## EXERCISE INSTRUCTIONS:
In the report on the 2019 WNAR/IMS meeting, who gave the Presidential Invited Address?

## PASSAGE:
——

Megan Othus reports:

The 2019 Annual Meeting of the WNAR/IMS was hosted by Oregon Health Science University from June 23–26, with over 280 participants. In addition to WNAR’s yearly partnership with IMS, this year we also partnered with the Japanese Region (JR) of IBS to promote international collaborations. There were 29 invited sessions (24 WNAR, three IMS and two JR), two invited panels, eight student paper sessions, and five contributed sessions. We also had 20 posters during our poster session.

Professor Bin Yu (University of California, Berkeley) gave the Presidential Invited Address: “Three Principles of Data Science: Predictability, Computability, and Stability.”

Three short courses were offered: “Teaching Statistics and Data Science with R/RStudio” by Nicholas Horton (Amherst College) and Kelly McConville (Reed College), “Mediation Analysis and Software with Applications to Explore Health Disparities” by Qingzhao Yu and Bin Li (Louisiana State University Health Sciences Center), and “A Gradual introduction to Shiny” by Ted Laderas and Jessica Minnier (Oregon Health and Science University).

WNAR thanks Program Chair Meike Niederhausen and Local Organizer Byung Park Kong (both from Oregon Health & Science University) for their efforts.

2019 WNAR/IMS Student Paper Competition

Thirty-eight students participated in the student paper competition at the 2019 WNAR/IMS/JR conference. The winner in the written category was Tiffany Tang, University of California, Berkeley (“Integrated Principal Components Analysis”). There were three winners (tied) in the oral category: Natalie Gasca, University of Washington (“Using dimension-reduction methods to identify interpretable diet patterns related to body mass index (BMI) in the Multi-Ethnic Study of Atherosclerosis (MESA)”), Evan Rosenman, Stanford University (“Propensity Score Methods for Merging Observational and Experimental Datasets”), and Justin Williams, University of California, Los Angeles (“Maximum Likelihood Estimation of a Truncated Normal Distribution with Censored Data”). The students received their award at the conference banquet [pictured below].

We give a special thanks to the chair of the student paper competition, Jessica Minnier from Oregon Health Sciences University and the other Student Competition judges: Harold Bae (Oregon State University), Lisa Brown (Seattle Genetics), Charlotte Gard (New Mexico State University), Chad He (Fred Hutchinson Cancer Research Center), Ying Lu (Stanford University), Camille Moore (National Jewish Hospital), John Rice (University of Colorado Anschultz Medical Campus [CU Anschutz]), Laura Saba (CU Anschutz), Krithika Suresh (CU Anschutz), Fan Yang (CU Anschutz), and Wen Zhou (Colorado State University).

——

## DATASET CONTENT:
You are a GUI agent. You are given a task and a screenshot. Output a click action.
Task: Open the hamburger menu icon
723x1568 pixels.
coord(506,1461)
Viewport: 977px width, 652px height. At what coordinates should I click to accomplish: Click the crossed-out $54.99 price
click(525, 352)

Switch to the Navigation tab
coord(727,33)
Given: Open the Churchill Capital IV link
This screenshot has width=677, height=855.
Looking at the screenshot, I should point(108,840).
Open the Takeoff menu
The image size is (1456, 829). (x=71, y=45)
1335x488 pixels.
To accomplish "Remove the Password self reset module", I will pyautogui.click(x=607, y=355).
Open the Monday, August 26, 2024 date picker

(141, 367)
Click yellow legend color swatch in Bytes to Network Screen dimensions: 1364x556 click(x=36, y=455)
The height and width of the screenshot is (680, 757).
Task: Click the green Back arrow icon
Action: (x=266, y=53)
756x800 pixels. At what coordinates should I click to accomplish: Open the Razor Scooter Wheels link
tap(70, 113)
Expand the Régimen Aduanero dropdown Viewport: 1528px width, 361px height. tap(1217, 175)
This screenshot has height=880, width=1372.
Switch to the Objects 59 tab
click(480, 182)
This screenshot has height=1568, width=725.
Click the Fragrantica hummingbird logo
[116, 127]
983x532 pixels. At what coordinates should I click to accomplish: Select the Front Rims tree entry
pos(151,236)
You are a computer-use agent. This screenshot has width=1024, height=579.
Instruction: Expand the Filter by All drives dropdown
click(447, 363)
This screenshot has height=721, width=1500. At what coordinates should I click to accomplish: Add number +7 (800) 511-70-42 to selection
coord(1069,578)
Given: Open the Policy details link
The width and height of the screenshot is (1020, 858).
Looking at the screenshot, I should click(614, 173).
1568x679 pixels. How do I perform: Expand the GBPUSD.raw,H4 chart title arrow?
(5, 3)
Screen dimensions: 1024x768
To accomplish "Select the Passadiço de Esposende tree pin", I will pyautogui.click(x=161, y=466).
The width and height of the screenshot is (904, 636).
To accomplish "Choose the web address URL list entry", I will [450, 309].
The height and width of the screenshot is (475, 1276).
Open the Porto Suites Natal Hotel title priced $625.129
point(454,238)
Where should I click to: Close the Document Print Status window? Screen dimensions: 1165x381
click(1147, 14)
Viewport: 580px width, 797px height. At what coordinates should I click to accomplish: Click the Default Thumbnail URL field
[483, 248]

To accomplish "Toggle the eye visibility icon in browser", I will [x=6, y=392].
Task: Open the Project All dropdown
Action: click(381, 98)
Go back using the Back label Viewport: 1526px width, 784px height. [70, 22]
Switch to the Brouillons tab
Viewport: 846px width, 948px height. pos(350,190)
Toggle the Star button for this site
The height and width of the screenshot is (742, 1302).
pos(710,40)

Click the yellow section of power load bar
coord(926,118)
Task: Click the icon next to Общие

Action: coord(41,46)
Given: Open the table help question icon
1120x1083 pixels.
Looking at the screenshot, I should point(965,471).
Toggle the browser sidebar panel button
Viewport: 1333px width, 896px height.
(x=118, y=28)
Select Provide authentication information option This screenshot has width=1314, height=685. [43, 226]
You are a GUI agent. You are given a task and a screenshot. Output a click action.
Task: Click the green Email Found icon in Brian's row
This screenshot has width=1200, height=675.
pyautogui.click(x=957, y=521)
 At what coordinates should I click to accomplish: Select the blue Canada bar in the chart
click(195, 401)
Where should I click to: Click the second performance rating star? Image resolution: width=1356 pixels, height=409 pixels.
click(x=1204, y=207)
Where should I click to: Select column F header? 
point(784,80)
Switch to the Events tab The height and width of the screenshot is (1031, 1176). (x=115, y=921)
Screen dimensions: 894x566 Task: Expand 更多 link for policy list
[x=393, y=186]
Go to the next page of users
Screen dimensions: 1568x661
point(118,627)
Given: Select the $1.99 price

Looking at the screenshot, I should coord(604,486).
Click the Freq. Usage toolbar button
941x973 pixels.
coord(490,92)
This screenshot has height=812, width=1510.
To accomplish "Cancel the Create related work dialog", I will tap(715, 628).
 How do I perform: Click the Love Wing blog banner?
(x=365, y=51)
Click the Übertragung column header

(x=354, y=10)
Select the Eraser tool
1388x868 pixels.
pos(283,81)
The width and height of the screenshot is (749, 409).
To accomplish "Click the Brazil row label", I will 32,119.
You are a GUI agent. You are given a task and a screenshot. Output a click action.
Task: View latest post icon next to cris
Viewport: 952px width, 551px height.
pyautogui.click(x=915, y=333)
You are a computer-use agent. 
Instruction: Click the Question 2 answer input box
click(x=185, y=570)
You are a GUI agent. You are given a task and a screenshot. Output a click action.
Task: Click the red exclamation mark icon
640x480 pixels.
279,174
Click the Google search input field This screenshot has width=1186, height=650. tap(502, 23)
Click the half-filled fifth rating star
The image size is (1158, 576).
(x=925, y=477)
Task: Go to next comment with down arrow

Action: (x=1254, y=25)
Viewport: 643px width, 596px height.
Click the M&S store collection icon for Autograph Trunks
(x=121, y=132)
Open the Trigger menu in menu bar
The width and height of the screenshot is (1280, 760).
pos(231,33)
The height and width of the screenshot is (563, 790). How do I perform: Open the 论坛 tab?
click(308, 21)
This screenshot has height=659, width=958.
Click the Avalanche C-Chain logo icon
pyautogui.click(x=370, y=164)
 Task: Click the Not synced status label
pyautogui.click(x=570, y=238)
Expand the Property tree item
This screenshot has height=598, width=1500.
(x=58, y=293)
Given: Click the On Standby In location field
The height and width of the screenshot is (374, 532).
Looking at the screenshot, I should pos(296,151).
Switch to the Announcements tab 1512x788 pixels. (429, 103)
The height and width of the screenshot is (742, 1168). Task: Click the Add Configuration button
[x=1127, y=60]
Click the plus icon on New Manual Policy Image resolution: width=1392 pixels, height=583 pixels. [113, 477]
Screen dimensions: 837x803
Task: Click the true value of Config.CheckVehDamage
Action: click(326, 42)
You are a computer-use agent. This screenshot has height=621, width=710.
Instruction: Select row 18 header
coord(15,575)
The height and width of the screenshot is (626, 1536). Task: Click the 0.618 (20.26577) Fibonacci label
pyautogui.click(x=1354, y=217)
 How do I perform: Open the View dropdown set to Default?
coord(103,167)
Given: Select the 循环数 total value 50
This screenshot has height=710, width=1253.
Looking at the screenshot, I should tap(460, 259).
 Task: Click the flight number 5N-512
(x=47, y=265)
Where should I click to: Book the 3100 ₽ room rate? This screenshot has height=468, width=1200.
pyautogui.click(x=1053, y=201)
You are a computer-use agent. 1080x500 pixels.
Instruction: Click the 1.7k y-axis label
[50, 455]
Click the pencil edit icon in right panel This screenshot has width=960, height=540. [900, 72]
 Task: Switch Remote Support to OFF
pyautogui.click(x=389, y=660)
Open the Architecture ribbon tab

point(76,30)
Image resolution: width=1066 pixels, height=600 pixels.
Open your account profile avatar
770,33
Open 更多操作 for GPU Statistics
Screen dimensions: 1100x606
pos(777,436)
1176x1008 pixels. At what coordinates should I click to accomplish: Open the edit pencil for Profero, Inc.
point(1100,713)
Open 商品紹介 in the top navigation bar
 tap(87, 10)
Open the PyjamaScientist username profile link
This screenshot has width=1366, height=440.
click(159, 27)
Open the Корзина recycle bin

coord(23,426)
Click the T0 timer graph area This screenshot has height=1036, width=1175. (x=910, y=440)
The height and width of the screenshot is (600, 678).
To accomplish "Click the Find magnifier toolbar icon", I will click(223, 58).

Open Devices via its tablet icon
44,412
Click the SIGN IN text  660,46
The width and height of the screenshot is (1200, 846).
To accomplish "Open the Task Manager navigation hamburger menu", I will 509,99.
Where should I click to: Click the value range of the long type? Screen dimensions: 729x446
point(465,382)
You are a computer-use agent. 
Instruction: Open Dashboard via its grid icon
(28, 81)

——

## ANSWER TO THIS PROBLEM:
Professor Bin Yu of the University of California, Berkeley